We kick off today with a report from the New York Times around Google's relationship with Anthropic. The headliner statistic was that documents obtained by the New York Times show that Google owns about 14% of Anthropic. Now, of course, we knew that Google had been an investor in Anthropic, so that's nothing new. Instead, this just gives a little bit more of a background picture around one of these very interesting deals that is, quite frankly, novel to the AI space.

Open AI's deal with Microsoft set the template for this, and the catalyst for it is the fact that AI needs so much money that the traditional venture capital establishment, which kind of taps out at a billion or two billion dollars usually, just couldn't keep up with the demand for tens of billions of dollars of capital. That effectively left the frontier labs having their only choice being to team up with one of the big tech giants. Part of the reason that the news media is so interested in this is that it's caught up in the Google antitrust case.

You might remember that back in August, a federal court found that Google had acted as a monopolist in internet search, and the Justice Department has made a set of proposals around how to remedy the situation, including forcing Google to sell any AI products that could possibly compete with search. That puts their relationship with Anthropic, whose Claude Chatbot is used as a form of search by some, squarely in the crosshairs. Now, Anthropic has argued that Google should not be forced to divest. They

They said that a forced divestment would, quote, harm both Anthropic and competition more generally. They said that it would depress Anthropic's value and hinder its ability to raise capital. Ultimately, this is just another interesting artifact in what is a fast-changing financial landscape alongside the AI startup scene. Speaking of the fast-changing AI startup scene, a company that has gotten more attention than just about any other over the last week or two is, of course, the AI agent startup Manus.

Well, that company has now announced that it's teaming up with Alibaba to be officially able to launch their product in China. In a statement, they said that they were engaging in strategic cooperation with Alibaba's Quen team to, quote, meet the needs of Chinese users. Basically, the deal right now is that if you are releasing an artificial intelligence product for the Chinese market, you have to work with a Chinese AI company. This is why, for example, Apple hasn't released even their basic Apple intelligence features in the country because they've been working to finalize that set of partnerships.

Given the excitement around Manus right now, TP Huang captured a lot of the sentiment when they wrote, Alibaba Cloud will need a whole lot more compute.

Speaking of Alibaba, that company has also released a new AI model they're calling R1 Omni, just firmly in the line of just great, memorable AI model names that they claim can read human emotions. The team published demos that showed the functionality in interpreting video inputs. In the video, a man in a brown jacket stands in front of a vibrant mural. His facial expression is complex with wide eyes, slightly open mouth, raised eyebrows, and furrowed brows, revealing surprise and anger.

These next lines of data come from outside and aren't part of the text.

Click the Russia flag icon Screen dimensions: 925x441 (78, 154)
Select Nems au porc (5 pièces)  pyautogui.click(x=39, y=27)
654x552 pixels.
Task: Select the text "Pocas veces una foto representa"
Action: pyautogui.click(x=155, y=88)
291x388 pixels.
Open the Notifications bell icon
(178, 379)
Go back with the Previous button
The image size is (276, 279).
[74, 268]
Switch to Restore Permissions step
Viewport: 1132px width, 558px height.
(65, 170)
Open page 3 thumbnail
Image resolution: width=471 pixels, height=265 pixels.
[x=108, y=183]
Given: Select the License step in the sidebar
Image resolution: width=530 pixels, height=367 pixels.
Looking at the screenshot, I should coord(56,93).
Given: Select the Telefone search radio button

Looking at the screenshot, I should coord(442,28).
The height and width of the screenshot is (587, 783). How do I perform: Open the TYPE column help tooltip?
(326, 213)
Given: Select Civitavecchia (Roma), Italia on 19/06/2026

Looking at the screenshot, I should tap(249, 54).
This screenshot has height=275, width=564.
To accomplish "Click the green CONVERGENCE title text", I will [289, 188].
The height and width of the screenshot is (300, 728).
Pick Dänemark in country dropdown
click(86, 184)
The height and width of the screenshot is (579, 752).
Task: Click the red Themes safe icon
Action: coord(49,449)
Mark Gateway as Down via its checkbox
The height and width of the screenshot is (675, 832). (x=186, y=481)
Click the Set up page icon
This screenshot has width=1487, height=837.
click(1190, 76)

Speech recognition technology suggests his voice contains words like you, lower your voice, and freaking out, indicating strong emotions and agitation. Overall, he displays an emotional state of confusion, anger, and excitement. While the specific use cases haven't been articulated for this, Bloomberg suggested it could be a way for Alibaba to keep up with OpenAI's GPT-4.5. On launch, OpenAI had said that their new model had, quote, a better understanding of what humans mean and interpret subtle cues or impact expectations with greater nuance and EQ.

Lastly today, beleaguered Intel has announced a new CEO, renewing hopes, at least among some, that the struggling company could be revived. Three months ago, Pat Gelsinger was fired as CEO after a four-year stint. He was installed at the head of the company in 2021 with a mandate to rationalize the business and turn things around. By the time he was ousted in December, however, it looked as though the once-great U.S. chipmaker was going to be sold off for parts.

A few months went by with various merger and acquisition rumors. There were even reports that the Trump administration was pushing a shotgun arrangement with TSMC, who would take over chipmaking boundaries. The board, though, has now named Lipu Tan as the new CEO. Tan is a 40-year veteran tech investor and served on the board since 2022. He resigned from his board seat last year, reportedly due to disagreements on how to turn the company around. And when he did resign, that left the board with a sum total of zero members with any experience in the semiconductor industry.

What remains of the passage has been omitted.